Radzilowicz and Parker are among those finding a comfortable neutral ground from which to navigate the potentially revolutionary technology. Parker observed that where skills-based courses are concerned, “where you’re trying to teach the method of a discipline, you don’t want to send that over to, or allow generative AI to take over the doing of that, because students need to learn how to do it,” she said.

“Researchers need to learn how to write a background and significance section for their research proposal,” she added. “But maybe once you know how to do some of those basic things, then generative AI can be a useful tool to save some amount of time.”

Gen AI, Radzilowicz acknowledged, is simply the latest in a long continuum of perceived technological threats to academic purity. 

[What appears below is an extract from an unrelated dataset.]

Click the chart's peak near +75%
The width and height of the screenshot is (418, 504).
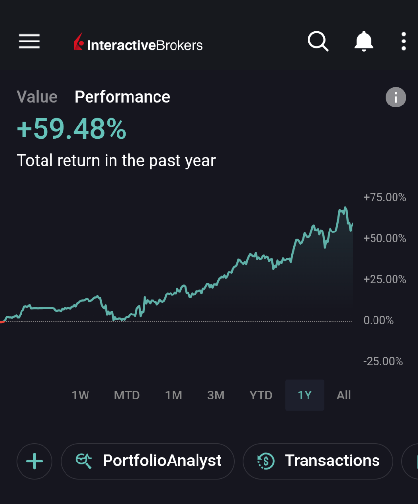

“We’ve been here before, those of us of a certain age have,” he said. “We started from calculators to word processors to computers to the internet itself, and on and on. And this does not have to be an existential crisis at all. Instead, it’s a new tool, and what we need to do is grapple with it, learn to manage it. And like any good tool, use it to the benefit of not only the faculty, but the students. Because we have a responsibility to the students.

“If we turn around and just ban it and say you can’t use it,” he added, “well, what do (students) do when they graduate in a couple of years and they head out into the real world in the job market and suddenly discover that they have to use it as part of their work — and they don’t know anything about it?”